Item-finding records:

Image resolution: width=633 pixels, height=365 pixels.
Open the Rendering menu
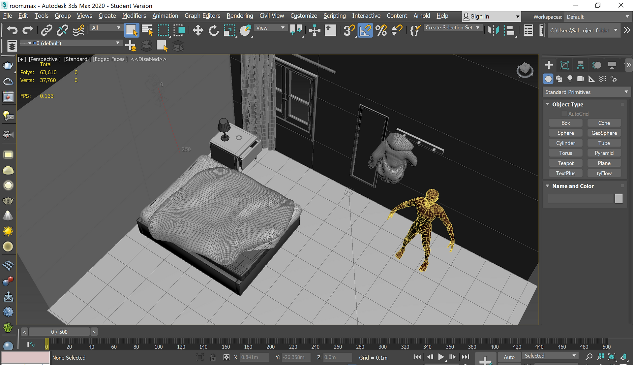coord(240,16)
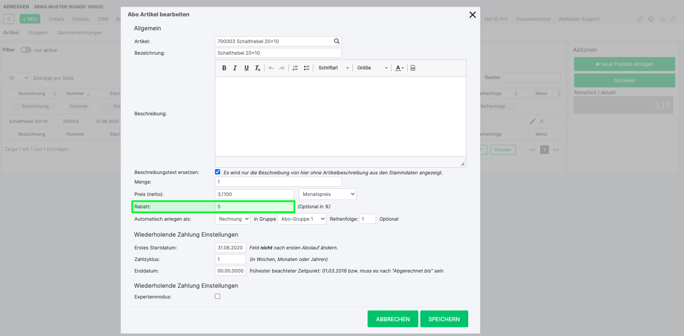Open the source code view icon

point(413,68)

• [WHAT YOU NEED TO DO]: Present the data above as a JSON array of strings, with one string per line and blank lines omitted. Leave out the pictures.

• [SOLVED EXERCISE]:
[
  "Image resolution: width=633 pixels, height=365 pixels.",
  "Open the Rendering menu",
  "coord(240,16)",
  "Open the source code view icon",
  "point(413,68)"
]